____ Text excerpt
Transposable Element Genomic Fissuring in Pyrenophora teres Is Associated With Genome Expansion and Dynamics of Host-Pathogen Genetic Interactions

Abstract

Pyrenophora teres, P. teres f. teres (PTT) and P. teres f. maculata (PTM) cause significant diseases in barley, but little is known about the large-scale genomic differences that may distinguish the two forms. Comprehensive genome assemblies were constructed from long DNA reads, optical and genetic maps. As repeat masking in fungal genomes influences the final gene annotations, an accurate and reproducible pipeline was developed to ensure comparability between isolates. The genomes of the two forms are highly collinear, each composed of 12 chromosomes. Genome evolution in P. teres is characterized by genome fissuring through the insertion and expansion of transposable elements (TEs), a process that isolates blocks of genic sequence. The phenomenon is particularly pronounced in PTT, which has a larger, more repetitive genome than PTM and more recent transposon activity measured by the frequency and size of genome fissures. PTT has a longer cultivated host association and, notably, a greater range of host-pathogen genetic interactions compared to other Pyrenophora spp., a property which associates better with genome size than pathogen lifestyle. The two forms possess similar complements of TE families with Tc1/Mariner and LINE-like Tad-1 elements more abundant in PTT. Tad-1 was only detectable as vestigial fragments in PTM and, within the forms, differences in genome sizes and the presence and absence of several TE families indicated recent lineage invasions. Gene differences between P. teres forms are mainly associated with gene-sparse regions near or within TE-rich regions, with many genes possessing characteristics of fungal effectors. Instances of gene interruption by transposons resulting in pseudogenization were detected in PTT. In addition, both forms have a large complement of secondary metabolite gene clusters indicating significant capacity to produce an array of different molecules. This study provides genomic resources for functional genetics to help dissect factors underlying the host-pathogen interactions.

Keywords: Hordeum vulgare; barley net blotch; optical mapping; repeat annotation; single molecule sequencing DNA; synteny; transposable element.

FIGURE 1

Net blotch field symptoms on barley leaves. (A) Net form net blotch (NFNB) caused by Pyrenophora teres f. teres with lesions along leaf veins containing longitudinal and transverse striations and (B) ovoid lesions in spot form net blotch (SFNB) caused by P. teres f. maculata.

FIGURE 2

Large scale inter- and intra-chromosomal rearrangements between P. teres and P. tritici-repentis. Two major rearrangements were detected between both forms of P. teres and P. tritici-repentis. Nucmer matches (Kurtz et al., 2004) were filtered to show regions longer than 1 kb.
________
____ Data extracts
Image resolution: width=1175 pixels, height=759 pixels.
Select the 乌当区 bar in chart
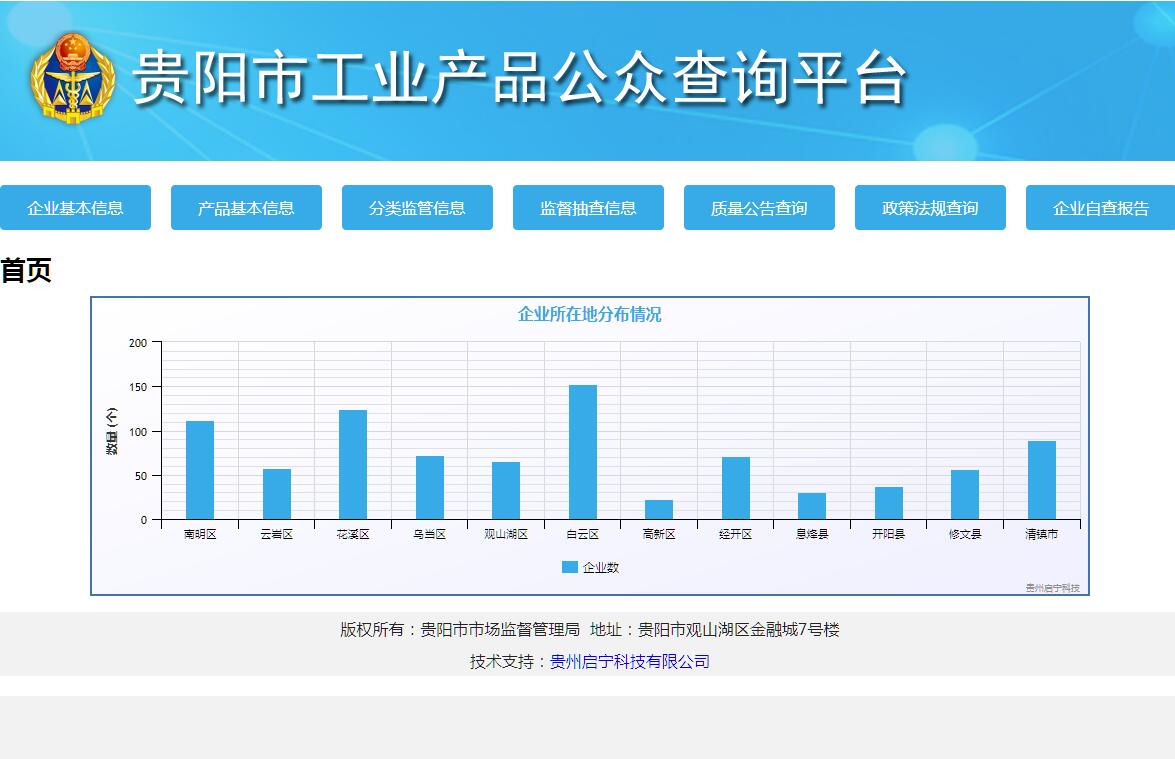pos(430,488)
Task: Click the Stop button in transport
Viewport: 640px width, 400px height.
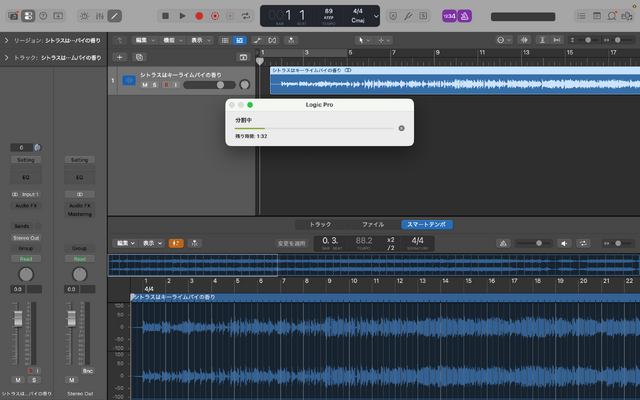Action: 164,16
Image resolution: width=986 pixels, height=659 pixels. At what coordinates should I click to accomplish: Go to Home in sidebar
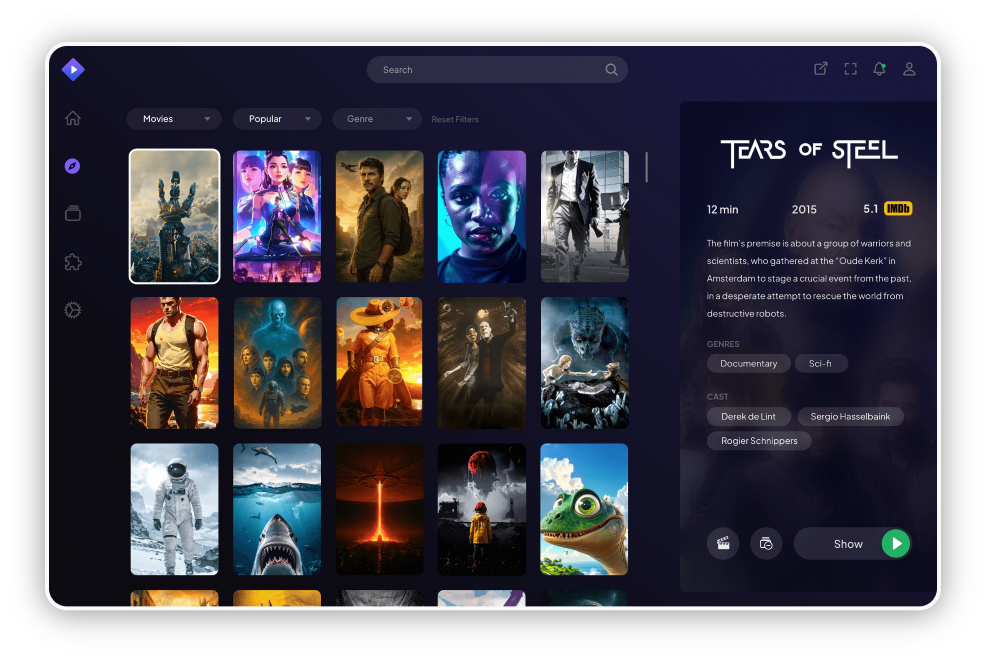coord(73,118)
________
## Problem to work on
Answer these questions from the Pyrenophora teres text:
(a) How many chromosomes make up the genome of each P. teres form?
(b) Which form has the larger, more repetitive genome?
(c) What shape are the lesions in spot form net blotch?

## Completed exercise
(a) 12
(b) P. teres f. teres (PTT)
(c) Ovoid